Muck heaps and soil health

Muck heaps and soil health

In the quiet of a crisp winter’s morning a gentle plume rises from a field edge. The remnants of a bonfire? No, it is steam rising off a mighty muck heap. A community of billions of fungi, bacteria and invertebrates are industriously composting away, letting off steam in the process. The larger beasties wriggle back and forth, aerating and mixing the outer layers, exposing a few weed seeds and husks on the surface. The combination of warmth, bugs and worms, with a side order of seeds and grains, make this a bird feeder of gargantuan proportions.

Cow muck is a familiar scent around stock farms on windless winter days, particularly when it’s being shunted around. The beeping of a reversing Loadall is reminiscent of yard scraping, mucking out and turning. In an ideal world, muck is manoeuvred into a covered store before being carted to field when a suitable weather window appears. In well-endowed farmyards a large, concrete pad and silos will allow regular turning without damaging soil structure. Otherwise, it is in-field composting, heaped on a firm piece of ground far from ditches, drains and watercourses. It is turned every six weeks to aerate.

Patiently waiting a year to compost, the spreader kicks into gear when the ground firms up or a hard, frosty day enables muck mobilisation. The valuable crops most in need of nitrogen will be prioritised, such as winter cereals. Giving a dose of nitrogen from well-rotted manure will help the crop get away in spring. Otherwise it could be stubbles ready for the spring drillings or pastures in line for a hay or silage cut at the start of summer. Once the first cut of silage is taken, the muck spreader follows closely behind to give a boost to regrowth before another cut or grazing.

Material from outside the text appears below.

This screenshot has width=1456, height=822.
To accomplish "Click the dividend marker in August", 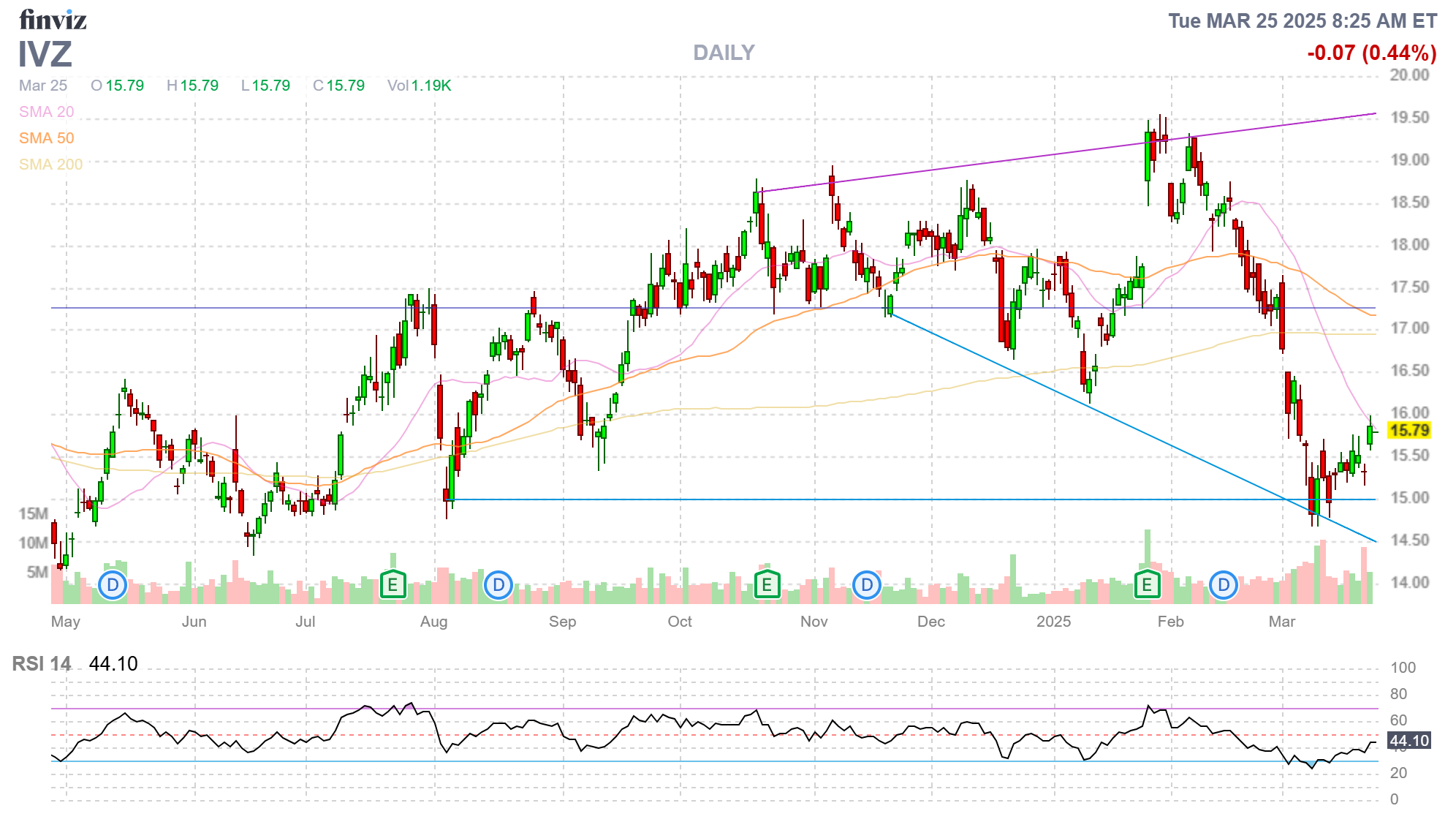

Nutrient cycling with maure is one of the great values of mixed farming. Muck spreading is the means of shifting nitrogen from feed, via livestock to the next crops. It is often forgotten that an animal by itself doesn't generate fertility, it mearly recycles it. A cow grazing a grass pasture is quietly stripping fertility and over time the field will be less productive; unless, that is, feed, muck or fertilisernis brought in to replenish the nitrogen removed by the grazing cow.

However, the miraculous biology of nitrogen-fixation in leguminous plants (such as clover) and other soil microbiology replenish soil fertility. Therefore, an optimal system will fix fertility in leguminous leys, harvest the “fat from the land” (as silage or hay) during peak growing season, conserve to feed in winter and recycle via manure for future plant growth. A few years of building and redistributing nitrogen in the crop rotation allows for increased productivity without the cost of artificial fertiliser or imported feed.

Areas where muck distribution is more of a challenge, such as the steep slopes of downland or saturated flood meadows, become “unimproved” pastures. Without competition from dominant grasses, the sward diversity flourishes with flowering plants and associated assemblages. After a period of considerate fertility building, the farm will present areas less suited to intensive efforts and biodiversity will benefit. While these areas might still be grazed, hay taken or weeds managed, more intensive treatments of subsoiling, muck spreading or reseeding are directed towards the farm’s soils that make up the bread basket.

Soil nutrient recycling of mixed farming systems is, without a doubt, part of the solution to the problem of soil depletion and there is a reassuring appetite to value the magnificence of manure. May steaming beacons of muck symbolise enlightened perspectives on soil husbandry.